Por desgracia, los buenos jéiters están en vías de extinción. En gran medida porque nadie quiere bancarlos económicamente. Pero también los artistas hemos hecho nuestra parte, también somos culpables de que una especie fundamental en el sistema ecológico del arte esté por desaparecer. A veces creo que es por cobardía, porque no nos atrevemos a escuchar las críticas, a veces será por soberbia, o incluso porque tenemos razón en defender lo que hacemos cuando nadie se toma la molestia de averiguar cómo funciona. Pero caer en manos de los quelindos ha sido, es, y será, a corto y largo plazo, mucho peor que caer en manos de los jéiters necesarios: los jéiters hábiles, honrados, humildes, abiertos y valientes, los que aman el arte—aunque nos odien personalmente y/u odien lo que hacemos.
RECOMENDACIÓN MUSICAL DE LA SEMANA
Cuando tenía 8 años, mi padre me sacó a rastras de un bar de mala muerte al que me había metido porque sonaban los mariachis y las trompetas me producían un placer que aún hoy no sé explicar. Estaban tocando El son de la negra:
Negrita de mis pesares,
hojas de papel volando.
A todos diles que sí,
pero no les digas cuando.
Así me dijiste a mí,
por eso vivo penando.
Qué gran momento en la historia universal del histeriqueo, ¿no?
(Por cierto, no hagan caso de las imágenes turísticas del video, sólo disfruten de la música.)
NOTICIAS
1. Ifi, la gata del IF, se desayunó esta mañana con una libélula. Par ello, tuvo que pegar un salto de 164 centímetros hasta el alféizar de la ventana de la entrada del IF. Lo impresionante es que salto y captura fueron una sola acción. Luego, bajó su presa al suelo, jugó con ella un rato y se la comió. Mucha proteína. Yo le había puesto su desayuno habitual, pero pasó de él. Estas cosas me llenan de alegría. Significan que el bicho al que todos conocemos con cariño como Ifi, no está enteramente domesticado. Doña Iphigenia Pantufla Romina Francisca Bartolita de Lynch y Piaggio conserva en su ADN algo de la selva o la sabana, del exterior puro, exterior al bicho humano.
2. El sábado 6 de noviembre, arranca en Don Bardo, la serie de charlas que daré sobre el arte del Renacimiento, la representación y la teatralidad. Si andan por La Plata, dénse una vuelta.

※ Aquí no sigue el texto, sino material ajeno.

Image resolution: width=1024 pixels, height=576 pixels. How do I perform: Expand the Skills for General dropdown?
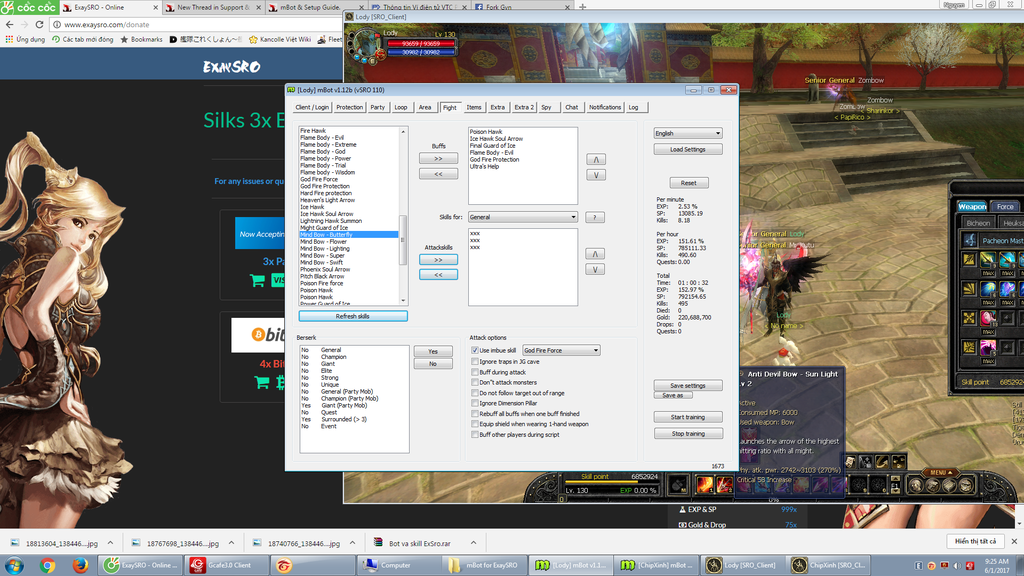coord(523,217)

3. Hizo muy buen calor esta semana. El personal ya lleva menos ropa. Me incluyo. De hecho, ya guardé la ropa de invierno y saqué la de verano. Me gusta más cuando hace frío, pero cuando cambia el tiempo, esa novedad recurrente, hacia el frío o el calor, siempre me siento una extraña revitalización, una alegría en el cuerpo. Son esos pequeños momentos de felicidad que siempre se olvidan, hasta que se repiten.
4. Las fotos que aparecen en esta entrega de la Niusléter son de tapas de mis cuadernos de uso diario.